(Saved entries)
>>>

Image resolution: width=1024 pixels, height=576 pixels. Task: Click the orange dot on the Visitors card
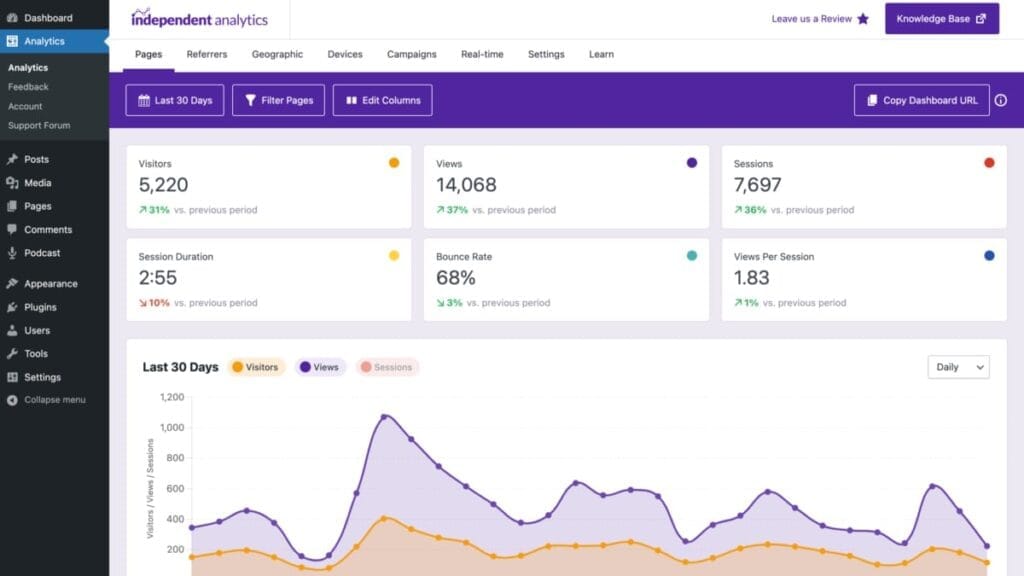click(393, 160)
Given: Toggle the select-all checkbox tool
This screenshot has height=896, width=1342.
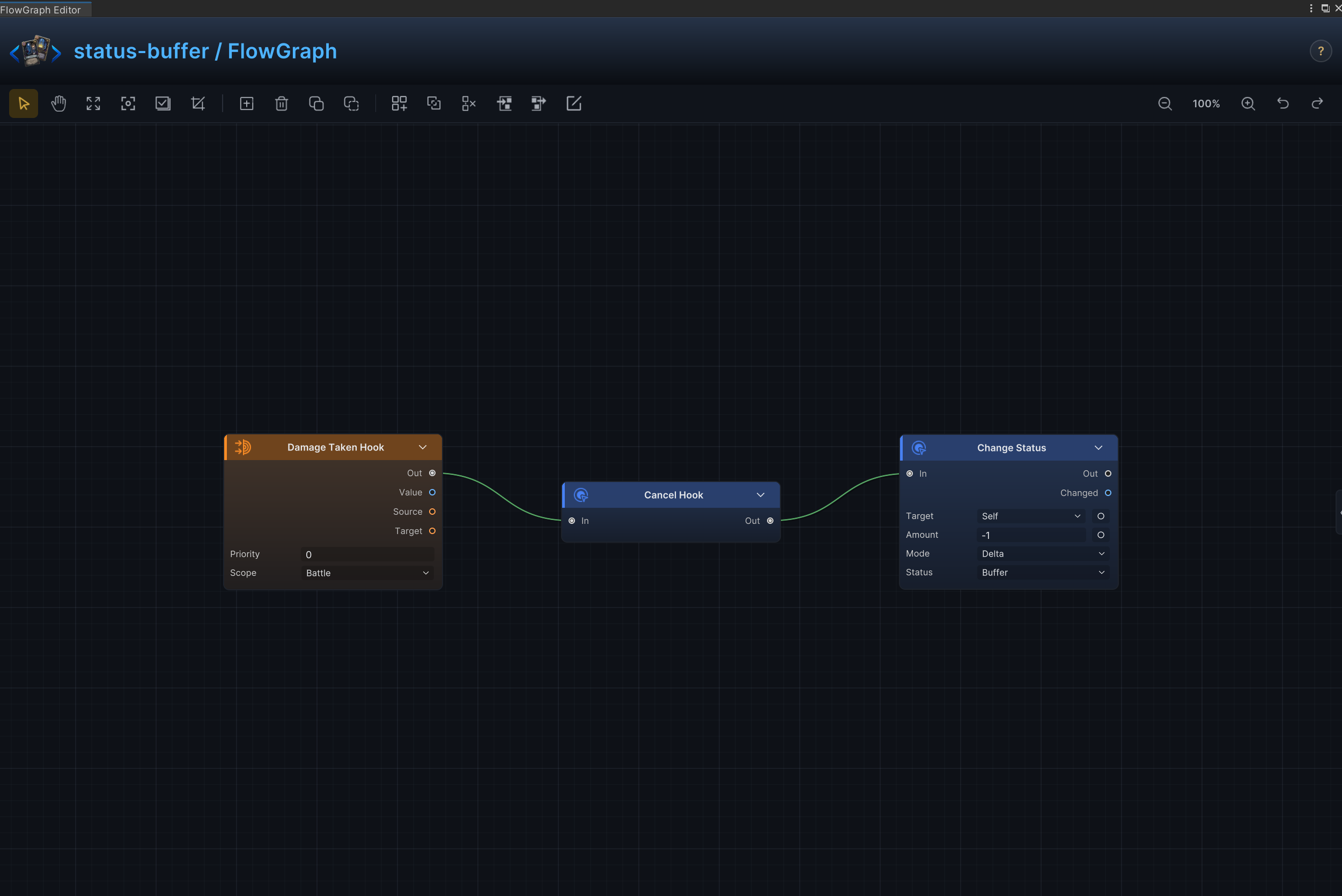Looking at the screenshot, I should pyautogui.click(x=163, y=103).
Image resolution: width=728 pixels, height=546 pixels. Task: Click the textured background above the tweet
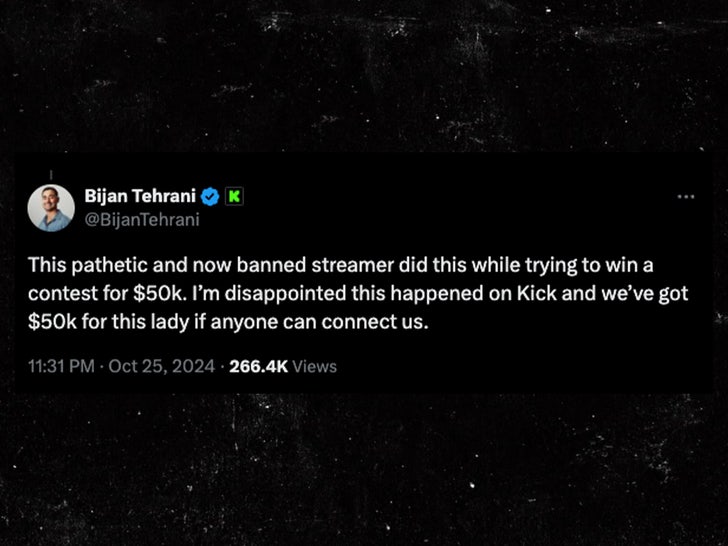pyautogui.click(x=364, y=80)
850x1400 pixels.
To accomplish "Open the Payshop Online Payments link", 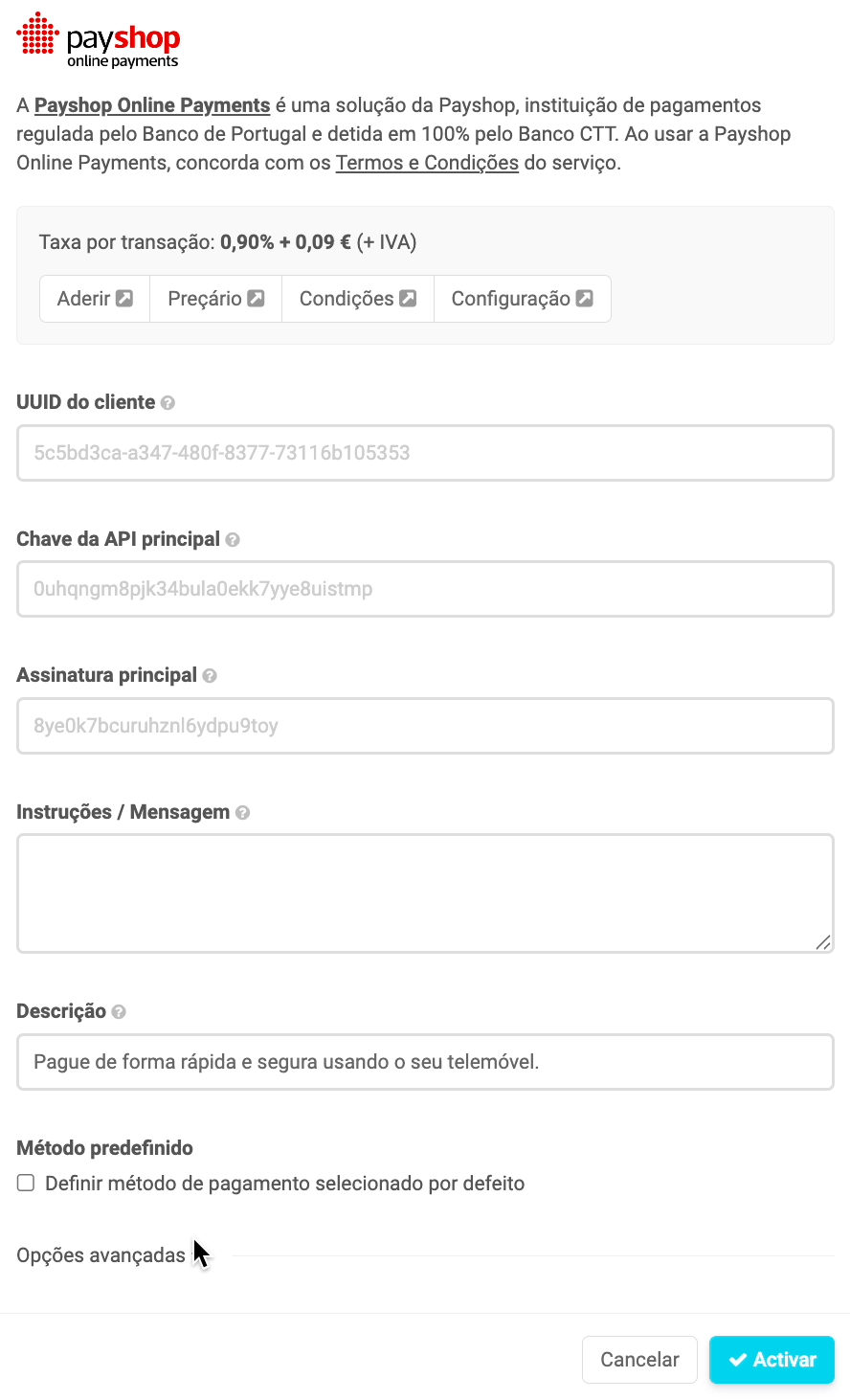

<<<

Instructions to follow =>
From the line containing "Given: Toggle the select-all checkbox tool" through the last line of the records above, reproduce every line exactly, leaving out the pictures.

Answer section =>
Given: Toggle the select-all checkbox tool
This screenshot has height=896, width=1342.
Looking at the screenshot, I should pyautogui.click(x=163, y=103).
Image resolution: width=728 pixels, height=546 pixels. Task: Click the textured background above the tweet
pyautogui.click(x=364, y=80)
850x1400 pixels.
To accomplish "Open the Payshop Online Payments link", 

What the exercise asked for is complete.